START Records for this exercise
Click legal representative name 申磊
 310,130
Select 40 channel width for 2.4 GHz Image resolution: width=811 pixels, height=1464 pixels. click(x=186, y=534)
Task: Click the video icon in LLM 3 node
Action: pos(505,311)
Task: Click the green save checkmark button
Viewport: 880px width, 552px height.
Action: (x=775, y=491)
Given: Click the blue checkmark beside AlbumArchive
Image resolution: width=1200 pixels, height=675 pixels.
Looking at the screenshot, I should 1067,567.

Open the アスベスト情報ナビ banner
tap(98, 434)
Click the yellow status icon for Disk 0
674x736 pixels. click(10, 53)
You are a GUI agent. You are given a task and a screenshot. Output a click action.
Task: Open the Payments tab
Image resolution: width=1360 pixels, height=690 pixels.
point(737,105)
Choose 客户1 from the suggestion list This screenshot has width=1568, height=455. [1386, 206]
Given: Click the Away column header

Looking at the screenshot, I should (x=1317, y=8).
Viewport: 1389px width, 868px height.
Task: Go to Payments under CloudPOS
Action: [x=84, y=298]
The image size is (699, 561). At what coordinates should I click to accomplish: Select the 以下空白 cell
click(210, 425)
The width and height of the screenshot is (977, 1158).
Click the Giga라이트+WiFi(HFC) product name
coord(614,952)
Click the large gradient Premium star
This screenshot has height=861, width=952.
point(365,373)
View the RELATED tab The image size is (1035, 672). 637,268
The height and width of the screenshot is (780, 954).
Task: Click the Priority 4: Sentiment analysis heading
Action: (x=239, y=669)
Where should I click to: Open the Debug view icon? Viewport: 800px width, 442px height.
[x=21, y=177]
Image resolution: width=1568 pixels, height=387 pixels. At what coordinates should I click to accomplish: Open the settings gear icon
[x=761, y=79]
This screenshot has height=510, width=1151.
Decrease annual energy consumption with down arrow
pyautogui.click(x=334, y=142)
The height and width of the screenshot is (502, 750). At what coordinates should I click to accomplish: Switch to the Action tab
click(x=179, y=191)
END Records for this exercise
• **Work instructions**
Reading through the records above, report each line in which the string "checkmark" is found.

• **Reply**
Task: Click the green save checkmark button
Given: Click the blue checkmark beside AlbumArchive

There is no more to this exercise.